I mean, there’s only so many orders that manipulators can fit into the sell side for you to buy, and with so many small traders trying to “play it safe” with their small $25 purchases, manipulators will now move their attention to the orders placed on the buy side by, again, unskilled traders who thought they were being smart… Manipulator trap #5

One, by one, manipulators begin to sell their coins to the buyers who thought they were masters of the game because instead of buying at the market price of 43 satoshi, they placed buy orders for 40 satoshi – which is totally irrelevant to a manipulator who bought piles and piles of XYZ coin at 15 Satoshi.

And thus, the price begins to dip.

However, Tom is still browsing twitter… and all of the promoters are swearing that they “just bought more”…

Tom even goes to the XYZ ANN thread to gain further insight, and the promoters are still at work… “keep dumping into my buys, you will be pissed later when XYZ goes up 200%” – and after seeing this supposedly positive market sentiment, Tom decides to wait it out… Manipulator trap #6

He waits…. and waits… and waits… until his $50 depletes and vanishes into the ether.

But.. despite failing… this unskilled trader gears up to do the exact same thing again tomorrow, after all.. he only lost a mere $50 in his XYZ trade… he has an entire $450 stash left to play with.

And so he repeats this same routine until his entire $500 fund is no more.

You see, good trading begins with proper mentality.
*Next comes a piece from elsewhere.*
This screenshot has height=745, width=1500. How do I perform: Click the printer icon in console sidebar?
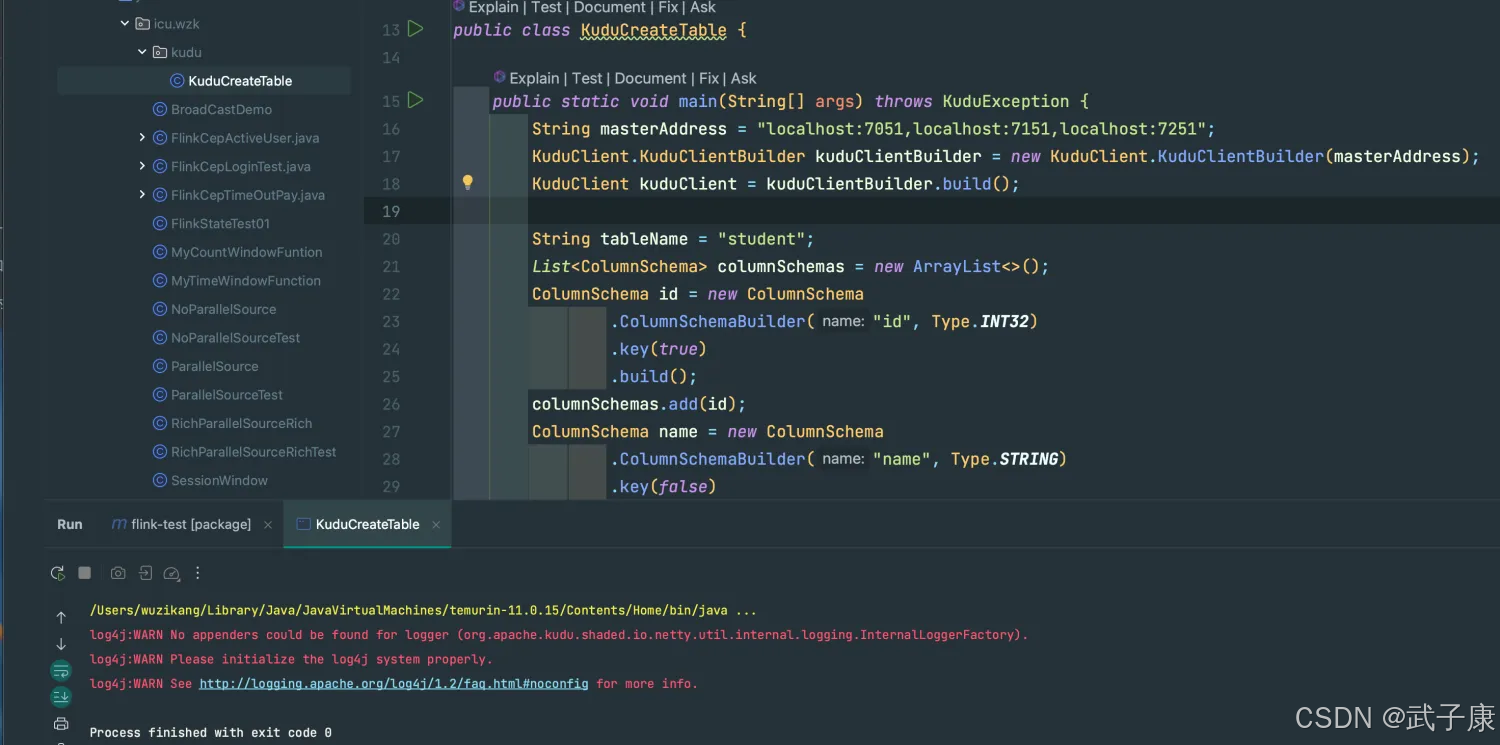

The very moment you veer off course and start to follow the majority of traders in this market, you put yourself in a position where manipulators can punish you from afar, in a variety of ways.

I mentioned earlier that novices view the market as an inflictor of torment. They see the market as a taker.
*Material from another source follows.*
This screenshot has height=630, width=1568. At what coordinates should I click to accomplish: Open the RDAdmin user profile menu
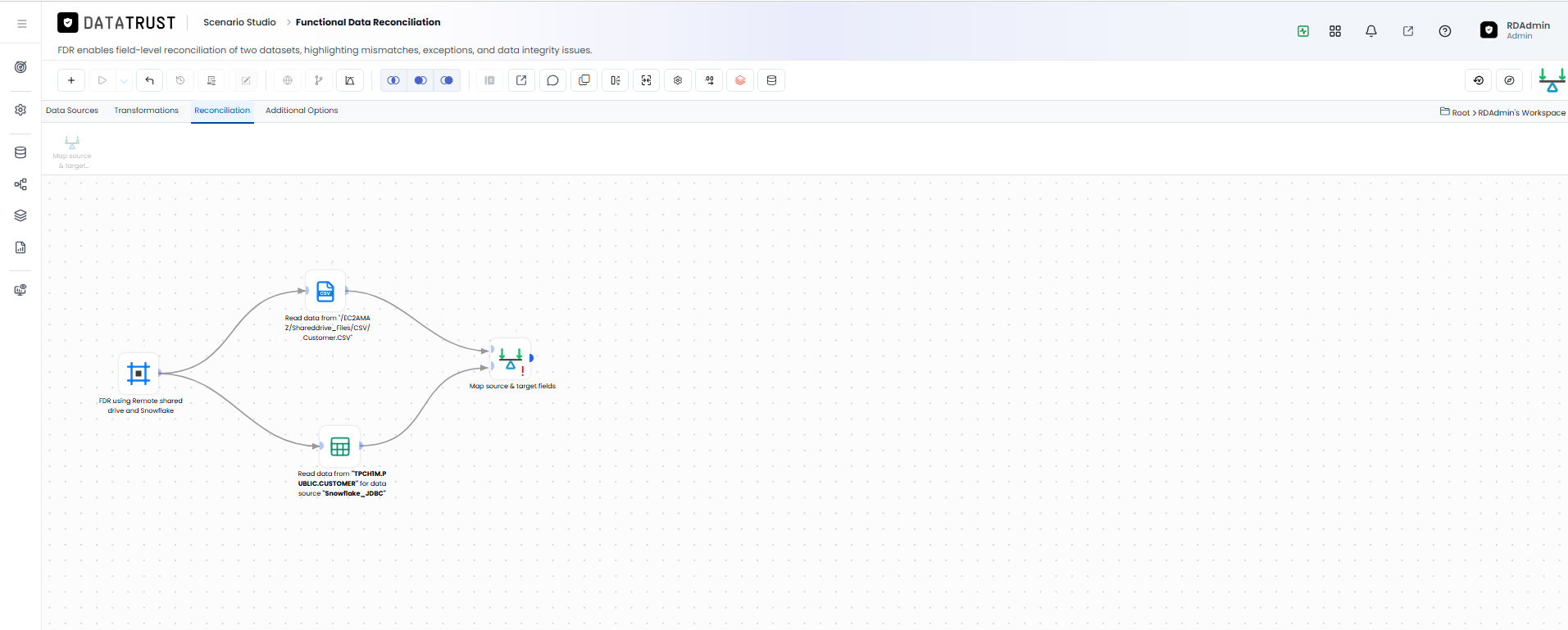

But, on the other side of the trade, you have manipulators.

Manipulators see the market for what it is, a giver. A conveyor belt of profit that allows a skilled trader to get into position long before the herd (the majority) arrives – and because there is a finite amount of tradable coins on the market, activity (volume) moves through this market in cycles.

This is why, when describing the market as a whole, skilled traders and manipulators use language that paints the market as a game

Just like any other game in the world, the market is solvable.
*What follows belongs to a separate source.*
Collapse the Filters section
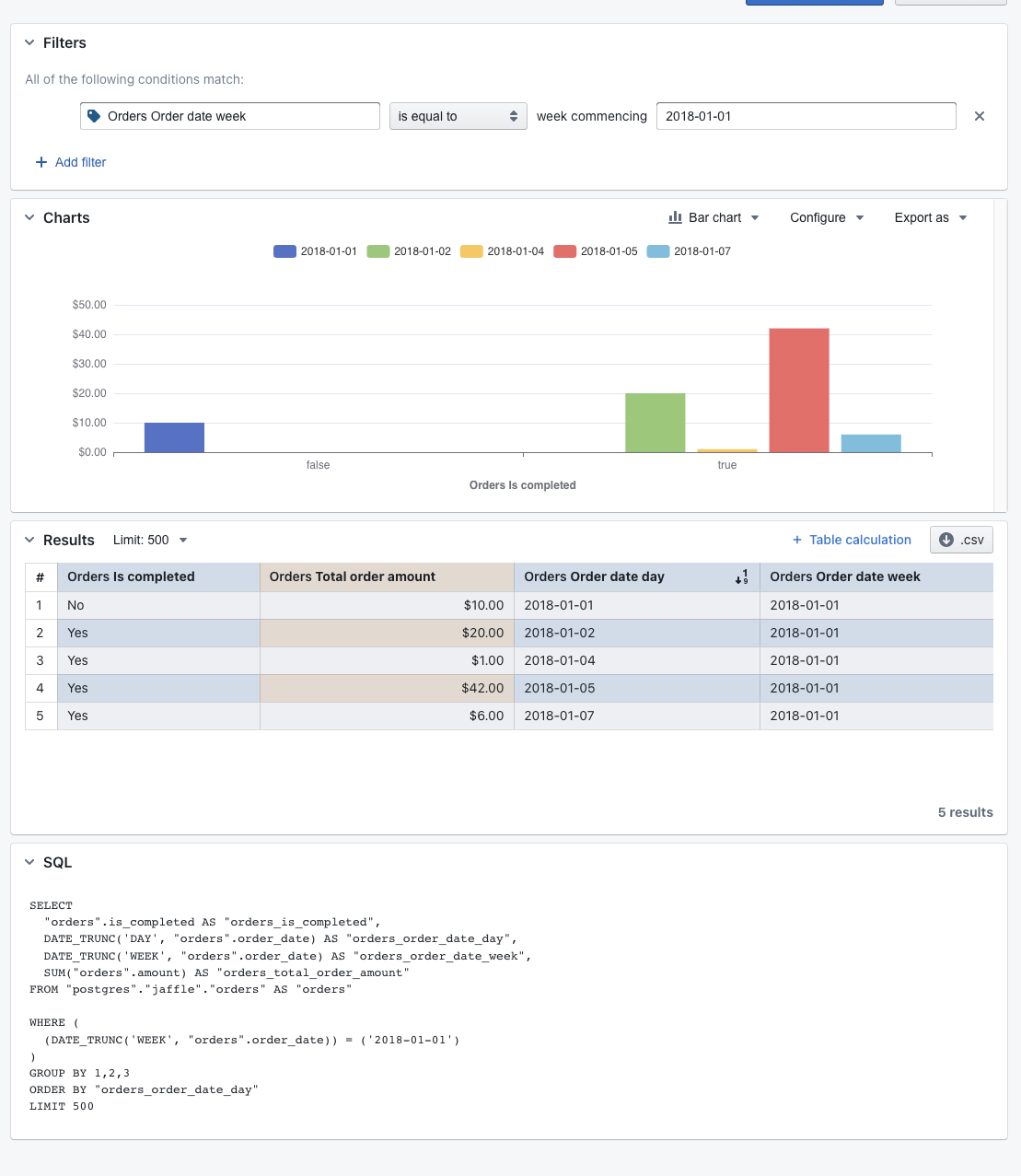The width and height of the screenshot is (1021, 1176). click(30, 42)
Just like any other game in the world, the correct strategy always wins you the game.

Skilled traders will never diminish their profit potential, because they know that if they find the right trade and accumulate a $500 position in that coin, then a gain as trivial as 100% instantly brings their fund up to $1000 in no time at all.

This is what enables skilled traders to make money up to one hundred times faster than the common market novice.

We have all seen how the market works.

A 100% gain in price today, can turn into a 1000% gain by the end of the month.

Skilled traders are able to participate in these long term opportunities, because they go in to their trades with sizeable amounts of money – therefore, when it’s all said and done, they are able to withdraw the largest amounts of money from their trades.

A skilled trader will use $500 to generate $1000 – with ONLY one trade. An unskilled trader may generate the same amount, but it will take him one hundred (perfect) trades to do so – therefore he is working much harder for less, whilst manipulators work less for more.

How efficient is YOUR strategy?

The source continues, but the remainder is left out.